“Never talk to a stranger”; didn’t your mom or granny tell you so? Sure they did.
But probably we have come a long way since they warned you.
According to a new study, talking to strangers increases one’s well being to a great extent.
This work appeared in The Journal of Experimental Psychology: General.
The study was conducted by a team of researchers from the University Of Chicago Booth School Of Business.
“This misunderstanding is particularly unfortunate for a person’s wellbeing given that commuting is consistently reported to be one of the least pleasant experiences in the average person’s day.“This experiment suggests that a surprising antidote for an otherwise unpleasant experience could be sitting very close by,” says Nicholas Epley, a professor at the university.

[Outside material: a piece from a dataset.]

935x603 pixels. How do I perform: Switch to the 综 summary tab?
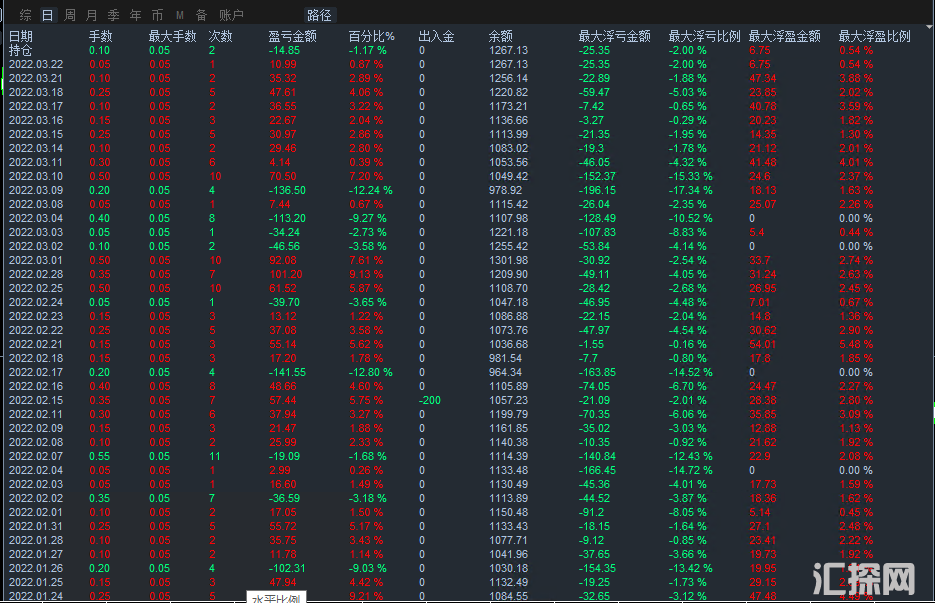click(x=25, y=15)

In this work, there were nine parts involving over 100 Chicago commuters interacting with strangers while others prefer to sit in solitude or did whatever they wanted to do. They were travelling by train, bus or cab.
Participants confirmed that initially that they doubted that talking to a stranger would create a negative impact; some also felt it would potentially be a hit to their productivity.

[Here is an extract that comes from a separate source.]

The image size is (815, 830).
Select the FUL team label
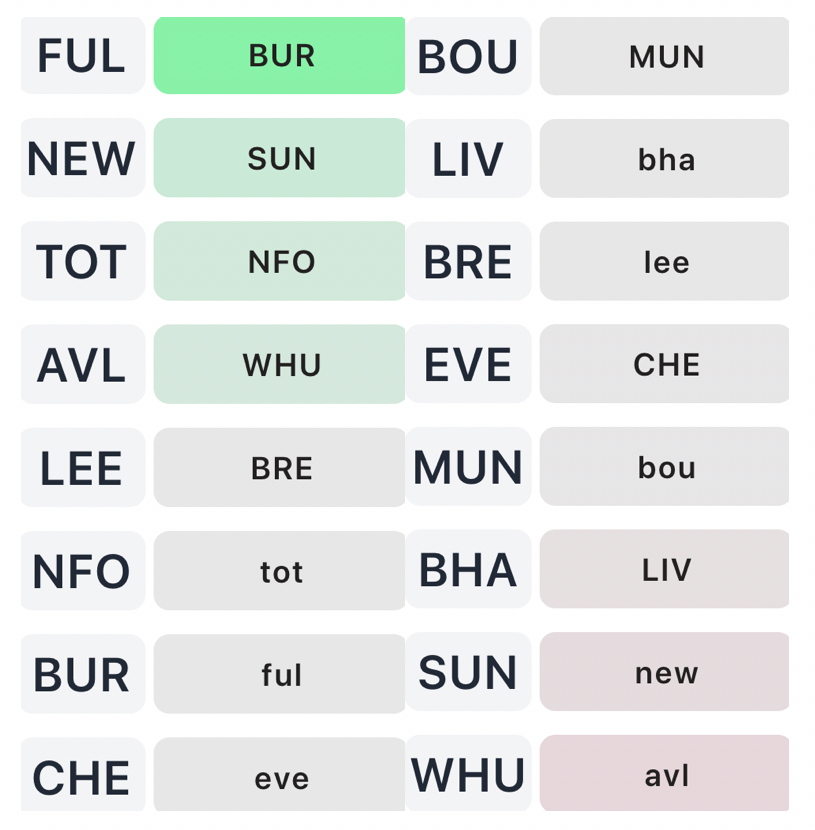pos(82,56)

But the study found in reality, talking to a stranger ended up being a warm positive experience which did not have any impact on productivity.
“Either people do not get as much done on the train sitting alone as they expect to, or forming a new connection comes to be defined as a reasonably productive use of time after having done it,” the researchers noted.
The team thinks that most people usually think that the person sitting just opposite has no interest in connecting, so often hesitate to start a conversation.
If being social contributes so much to your well being, let solitude take a back seat for a while and enjoy creating new bonds with new people.